## Records from a collection
┌──

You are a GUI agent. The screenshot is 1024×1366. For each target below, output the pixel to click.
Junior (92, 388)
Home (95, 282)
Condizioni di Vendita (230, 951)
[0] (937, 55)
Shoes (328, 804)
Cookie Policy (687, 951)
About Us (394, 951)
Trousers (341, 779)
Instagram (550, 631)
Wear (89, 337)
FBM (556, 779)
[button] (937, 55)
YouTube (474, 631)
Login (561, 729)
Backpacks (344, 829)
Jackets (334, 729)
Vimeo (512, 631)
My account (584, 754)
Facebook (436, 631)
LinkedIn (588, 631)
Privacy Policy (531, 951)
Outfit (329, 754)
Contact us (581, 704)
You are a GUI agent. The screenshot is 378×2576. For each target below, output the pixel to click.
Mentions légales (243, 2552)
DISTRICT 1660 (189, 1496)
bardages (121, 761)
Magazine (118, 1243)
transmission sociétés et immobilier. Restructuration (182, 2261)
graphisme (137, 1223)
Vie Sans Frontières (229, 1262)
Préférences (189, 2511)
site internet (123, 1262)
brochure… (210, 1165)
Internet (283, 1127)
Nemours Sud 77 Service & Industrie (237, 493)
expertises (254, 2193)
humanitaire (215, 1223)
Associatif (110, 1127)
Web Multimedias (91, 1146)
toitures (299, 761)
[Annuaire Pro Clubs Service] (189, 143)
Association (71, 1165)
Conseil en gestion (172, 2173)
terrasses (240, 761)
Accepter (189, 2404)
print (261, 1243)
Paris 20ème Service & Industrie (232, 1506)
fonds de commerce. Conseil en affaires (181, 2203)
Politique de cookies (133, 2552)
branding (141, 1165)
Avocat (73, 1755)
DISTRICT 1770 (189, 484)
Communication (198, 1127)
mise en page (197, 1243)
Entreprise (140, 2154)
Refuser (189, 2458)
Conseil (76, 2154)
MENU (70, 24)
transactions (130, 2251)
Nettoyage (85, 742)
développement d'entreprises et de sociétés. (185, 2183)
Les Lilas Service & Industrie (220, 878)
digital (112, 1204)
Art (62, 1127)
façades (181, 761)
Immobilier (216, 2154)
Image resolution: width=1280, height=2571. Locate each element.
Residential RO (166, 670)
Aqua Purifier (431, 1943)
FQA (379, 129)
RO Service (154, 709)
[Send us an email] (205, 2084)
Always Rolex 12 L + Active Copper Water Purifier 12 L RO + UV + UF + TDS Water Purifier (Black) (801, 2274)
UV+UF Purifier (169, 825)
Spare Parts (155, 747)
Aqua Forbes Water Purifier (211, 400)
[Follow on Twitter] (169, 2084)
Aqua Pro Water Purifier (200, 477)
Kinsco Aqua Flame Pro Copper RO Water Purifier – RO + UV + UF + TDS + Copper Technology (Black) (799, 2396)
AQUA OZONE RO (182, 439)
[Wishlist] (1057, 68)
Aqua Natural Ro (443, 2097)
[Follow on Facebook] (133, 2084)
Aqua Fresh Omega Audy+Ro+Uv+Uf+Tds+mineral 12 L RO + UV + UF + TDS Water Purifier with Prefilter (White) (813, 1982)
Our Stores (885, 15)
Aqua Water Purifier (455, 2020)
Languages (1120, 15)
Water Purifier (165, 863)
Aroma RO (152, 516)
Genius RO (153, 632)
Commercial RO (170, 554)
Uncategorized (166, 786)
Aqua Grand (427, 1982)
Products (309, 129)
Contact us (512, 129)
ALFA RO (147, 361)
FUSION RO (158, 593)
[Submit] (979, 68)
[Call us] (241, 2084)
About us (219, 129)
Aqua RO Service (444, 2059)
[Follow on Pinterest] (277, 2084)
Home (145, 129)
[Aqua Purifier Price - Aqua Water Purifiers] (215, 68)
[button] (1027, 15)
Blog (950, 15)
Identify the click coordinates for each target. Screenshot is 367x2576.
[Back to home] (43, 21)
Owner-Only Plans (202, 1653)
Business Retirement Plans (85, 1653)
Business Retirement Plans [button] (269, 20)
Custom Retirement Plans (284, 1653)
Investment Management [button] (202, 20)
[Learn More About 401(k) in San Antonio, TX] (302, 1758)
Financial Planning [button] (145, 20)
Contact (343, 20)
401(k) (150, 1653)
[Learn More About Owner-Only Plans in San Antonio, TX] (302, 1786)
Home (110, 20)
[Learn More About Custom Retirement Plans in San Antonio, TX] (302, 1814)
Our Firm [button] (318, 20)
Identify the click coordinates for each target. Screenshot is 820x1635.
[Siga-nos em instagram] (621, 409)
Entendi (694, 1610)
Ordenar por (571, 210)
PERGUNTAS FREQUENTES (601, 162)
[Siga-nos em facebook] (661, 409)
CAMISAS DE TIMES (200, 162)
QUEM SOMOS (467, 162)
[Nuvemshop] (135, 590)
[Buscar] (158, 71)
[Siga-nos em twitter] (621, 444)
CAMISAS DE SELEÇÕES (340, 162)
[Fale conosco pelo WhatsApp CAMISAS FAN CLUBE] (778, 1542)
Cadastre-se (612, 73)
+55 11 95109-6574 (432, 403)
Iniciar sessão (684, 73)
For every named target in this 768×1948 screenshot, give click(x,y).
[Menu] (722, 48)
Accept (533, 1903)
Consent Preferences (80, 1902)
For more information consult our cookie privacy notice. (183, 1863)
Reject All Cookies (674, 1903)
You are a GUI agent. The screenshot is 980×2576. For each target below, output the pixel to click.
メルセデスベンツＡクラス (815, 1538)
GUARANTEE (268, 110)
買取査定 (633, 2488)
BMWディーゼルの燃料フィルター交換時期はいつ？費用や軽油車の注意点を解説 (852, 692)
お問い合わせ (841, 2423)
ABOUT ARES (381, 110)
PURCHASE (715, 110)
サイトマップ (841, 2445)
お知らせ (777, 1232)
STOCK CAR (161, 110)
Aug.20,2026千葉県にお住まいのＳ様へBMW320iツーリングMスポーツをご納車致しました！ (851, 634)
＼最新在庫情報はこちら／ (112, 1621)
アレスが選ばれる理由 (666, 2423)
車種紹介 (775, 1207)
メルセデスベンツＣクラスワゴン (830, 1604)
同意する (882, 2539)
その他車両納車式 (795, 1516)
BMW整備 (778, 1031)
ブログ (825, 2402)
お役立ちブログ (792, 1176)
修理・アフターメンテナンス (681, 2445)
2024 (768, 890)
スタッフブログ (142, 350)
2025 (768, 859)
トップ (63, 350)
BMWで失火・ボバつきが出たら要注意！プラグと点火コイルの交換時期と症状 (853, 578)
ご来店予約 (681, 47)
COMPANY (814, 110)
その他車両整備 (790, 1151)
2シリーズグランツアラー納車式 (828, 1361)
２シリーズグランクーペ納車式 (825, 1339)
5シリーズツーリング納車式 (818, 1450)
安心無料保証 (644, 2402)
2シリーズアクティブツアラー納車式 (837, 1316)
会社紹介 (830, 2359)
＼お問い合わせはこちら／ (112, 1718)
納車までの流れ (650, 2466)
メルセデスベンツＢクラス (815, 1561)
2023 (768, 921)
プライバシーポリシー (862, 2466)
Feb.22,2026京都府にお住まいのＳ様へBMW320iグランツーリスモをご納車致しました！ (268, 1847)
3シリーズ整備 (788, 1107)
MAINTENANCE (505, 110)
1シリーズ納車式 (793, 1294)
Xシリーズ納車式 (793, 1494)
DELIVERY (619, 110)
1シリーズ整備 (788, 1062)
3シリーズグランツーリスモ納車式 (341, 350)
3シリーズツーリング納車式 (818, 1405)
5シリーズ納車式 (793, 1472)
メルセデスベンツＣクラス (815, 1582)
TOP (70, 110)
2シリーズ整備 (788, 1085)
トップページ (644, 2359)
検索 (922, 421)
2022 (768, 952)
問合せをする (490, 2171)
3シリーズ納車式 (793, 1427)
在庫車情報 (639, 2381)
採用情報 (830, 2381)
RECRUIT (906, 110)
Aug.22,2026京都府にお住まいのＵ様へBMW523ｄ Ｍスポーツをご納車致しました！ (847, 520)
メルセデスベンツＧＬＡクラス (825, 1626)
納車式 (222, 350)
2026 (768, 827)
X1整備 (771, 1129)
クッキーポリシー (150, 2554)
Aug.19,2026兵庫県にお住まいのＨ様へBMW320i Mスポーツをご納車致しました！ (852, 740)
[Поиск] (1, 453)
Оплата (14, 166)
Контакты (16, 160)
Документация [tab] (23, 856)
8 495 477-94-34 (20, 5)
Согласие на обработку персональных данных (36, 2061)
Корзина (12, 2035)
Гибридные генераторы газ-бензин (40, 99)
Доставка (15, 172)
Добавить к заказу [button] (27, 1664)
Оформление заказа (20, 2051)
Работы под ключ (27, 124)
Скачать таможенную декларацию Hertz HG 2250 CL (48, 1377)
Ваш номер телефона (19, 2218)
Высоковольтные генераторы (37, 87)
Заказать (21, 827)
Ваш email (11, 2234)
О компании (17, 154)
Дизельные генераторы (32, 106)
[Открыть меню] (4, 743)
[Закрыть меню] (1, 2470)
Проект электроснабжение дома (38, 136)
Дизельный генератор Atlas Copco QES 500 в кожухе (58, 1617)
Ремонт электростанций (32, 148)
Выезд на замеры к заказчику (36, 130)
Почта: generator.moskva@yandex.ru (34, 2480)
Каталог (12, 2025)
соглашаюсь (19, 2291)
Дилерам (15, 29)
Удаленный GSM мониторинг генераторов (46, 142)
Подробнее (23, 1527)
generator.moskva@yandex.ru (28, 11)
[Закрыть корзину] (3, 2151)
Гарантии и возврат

└──

## EXERCISE
All lines from the top of the data through the line containing "Outfit (329, 754)" need to be retyped exactly, and nothing more.

## RESPONSE BELOW
You are a GUI agent. The screenshot is 1024×1366. For each target below, output the pixel to click.
Junior (92, 388)
Home (95, 282)
Condizioni di Vendita (230, 951)
[0] (937, 55)
Shoes (328, 804)
Cookie Policy (687, 951)
About Us (394, 951)
Trousers (341, 779)
Instagram (550, 631)
Wear (89, 337)
FBM (556, 779)
[button] (937, 55)
YouTube (474, 631)
Login (561, 729)
Backpacks (344, 829)
Jackets (334, 729)
Vimeo (512, 631)
My account (584, 754)
Facebook (436, 631)
LinkedIn (588, 631)
Privacy Policy (531, 951)
Outfit (329, 754)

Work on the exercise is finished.